Conjecture about $A f(x) = f(g(x)) + f(h(x))$

Question

Let a given real $A$ satisfy $0 < A < 2$.

Conjecture :

For any real entire nonconstant $f(x)$ there exist real entire $g(x)$ and $h(x)$ such that

$A f(x) = f(g(x)) + f(h(x))$

or

$ A f(x) = f(g(x)) - f(h(x))$

is satisfied.

Is this true ?

If its true , then how to compute $g(x)$ and $h(x)$ efficiently ?

edit

I changed the question due to HansEnglers comment. Basically I assumed the equations to hold on a real interval but because of analytic continuation the equation must hold everywhere.

edit

edit 2

I added the condition that $f(x)$ needs to be a nonconstant function. ( I am tempted to wonder if I need to say nonpolynomial )

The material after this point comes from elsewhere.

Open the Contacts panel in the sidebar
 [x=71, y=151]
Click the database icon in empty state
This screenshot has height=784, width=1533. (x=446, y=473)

This edit is thanks to the comment of user43208.

edit 2

Answer 1

The conjecture is false. Consider $ A = 1 $ and $ f ( x ) = \frac 1 2 \left ( 1 + \frac 1 { 1 + x ^ 2 } \right ) $, both satisfying the requirements of the problem. for any $ x \in \mathbb R $ we have $ \frac 1 2 < f ( x ) \le 1 $. Therefore for any $ y , z \in \mathbb R $ we have $ f ( y ) + f ( z ) > 1 $ and $ f ( y ) - f ( z ) < \frac 1 2 $. This means that $ A f ( x ) = f ( y ) + f ( z ) $ and $ A f ( x ) = f ( y ) - f ( z ) $ never happen for any $ x , y , z \in \mathbb R $.